Michael: “Behind the Sun”‘s narrator starts out lost, trapped amid the sterile inhumanity of an airport lounge. By the end, he’s invigorated, renewed, a different person–and he’s home, in this incredibly strange new place. That’s all we know about him. I vaguely recall an earlier version of this story where you hinted he was a failed academic; that part’s gone. Instead he seems to me a vessel for the reader’s frustrations with the modern world, and his journey a version of that revolution in perspective that comes with travel, with being thrown out of one’s comfort zone. It happened that way for me. I know you’ve had experiences like this and to spare. I know it’s taking ridiculous advantage of editorial privilege, that most readers can’t and aren’t supposed to get to ask the author this kind of thing, that the story should speak for itself. But I’ve got the editor’s chair now, and the rush of power is irresistible. Is that what you meant this story to be about? Maybe a more diplomatic way of putting it: how has your experience of cultures other than the one you were born to informed “Behind the Sun”?
Justin: I am very leery of travel for travel’s sake and the quest of broadening one’s awareness experiences, as I can see that being a trap. If anything the narrator is someone who has over-traveled and is exhibiting the kind of jaded exhaustion you can glimpse in airport lounges and expat bars. When the story ends, he’s shed that need to travel. Here’s the thing: when my wife and I moved to South Korea the first place we lived in was a village of 250 people. I’d never lived in a place like that before, neither had my wife. In fact the building we had been living in back in New York City likely had more people in it than that village. Even my in-laws were shocked that places like it still existed in South Korea. Now, the culture shock I felt: was it the shock of being an American in South Korea or was it being an urban inhabitant suddenly thrust into a rural environment? I don’t know, but I’m pretty sure I would have experienced culture shock moving from any metropolitan to rural environment. Of course I was now living in a culture where mine was not the dominant perspective, and even now I’m normally at a loss in communicating with strangers. If anything from my experiences informed “Behind the Sun” it was maybe this notion of letting go and not insisting on knowing, but instead seeing what comes. The narrator throughout the story is often reliant on kind strangers and must learn to subsume himself in a group effort geared for the greater good. Some folks would likely take issue with this being a positive outcome, this erosion of the character’s individuality, but I see it instead that the narrator has shed a false self he’s been clinging to. Now that he’s lost that baggage he can begin growing again.
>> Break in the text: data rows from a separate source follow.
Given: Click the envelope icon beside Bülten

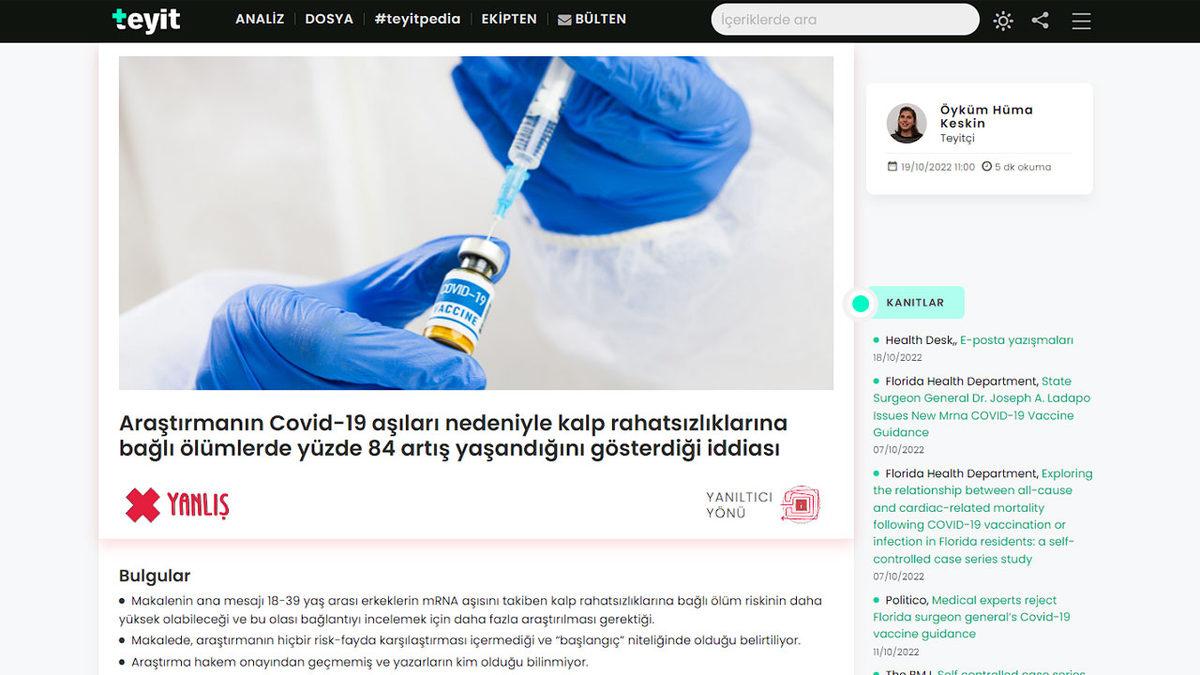Looking at the screenshot, I should [564, 20].
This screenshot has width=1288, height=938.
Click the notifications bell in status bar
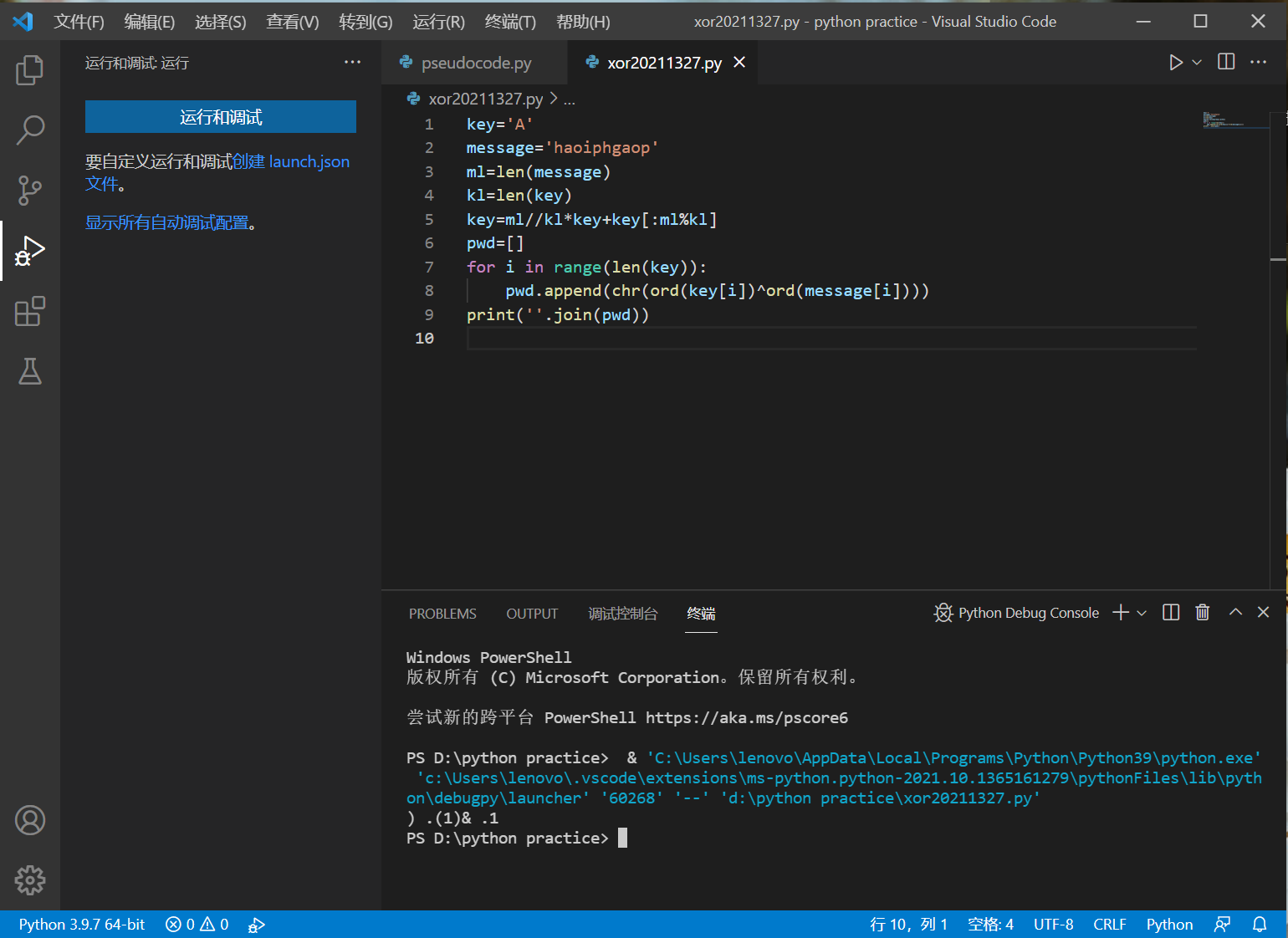tap(1259, 924)
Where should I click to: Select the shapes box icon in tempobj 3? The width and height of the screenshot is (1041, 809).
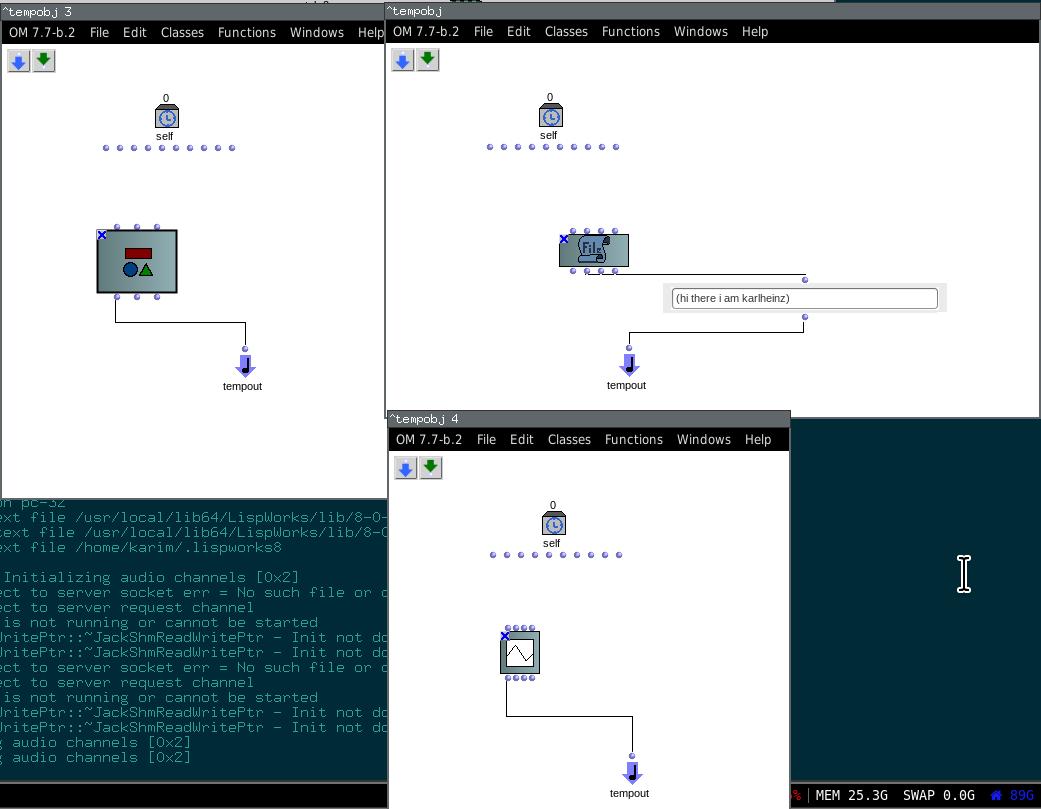(137, 261)
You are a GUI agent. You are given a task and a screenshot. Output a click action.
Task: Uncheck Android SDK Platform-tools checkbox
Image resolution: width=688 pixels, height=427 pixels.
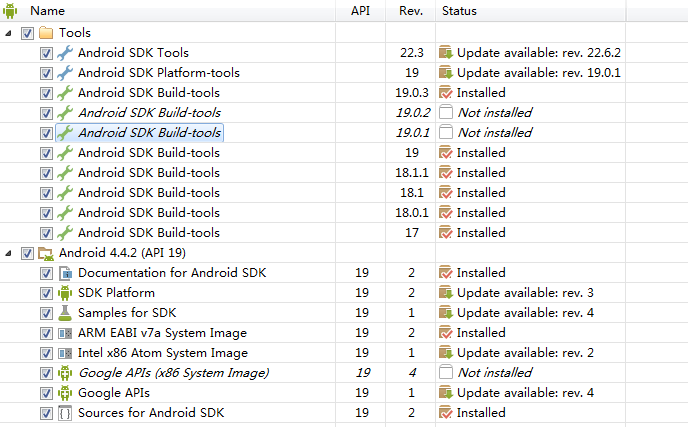47,73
Michael: So what’s the trap you’re talking about in travel broadening one’s awareness? Is it this potential for the traveler to impose their own potentially false sense of self on what they’re experiencing?
Justin: I’ve encountered people who seem to have climbed onto this travel treadmill where they’re searching for some transcendental experience of “ultimate reality” and all it does is make them boorish: “You think this is real, man? This isn’t real. If you want real you need to go to Thailand. That’s where the real shit is. I saw dead people in the streets, man.” So to me the trap in broadening one’s awareness is the same for anyone who chases after the ultimate high or whatever in the hope that it makes them more real. Granted, I’ve often said living in Asia is wasted on me, but there’s a big difference between being an adventurer and being adventurous as Tove Jansson point out in Fair Play. An adventurer takes what opportunities arise, but doesn’t need to go out looking for them like the adventurous do. That said, I agree it is a good idea to learn to exist outside your comfort zone. It’ll certainly teach you things about yourself, and not all of them to your liking.
Michael: Am I falling into a similar trap by claiming “Behind the Sun” as a piece of fiction about environmental justice?
Justin: Probably, but your money’s good so I won’t complain. I did try to talk you out of buying this story after all, but you fell in love with the whole notion of people working together to turn shit into gold and called it environmental justice. What could I do?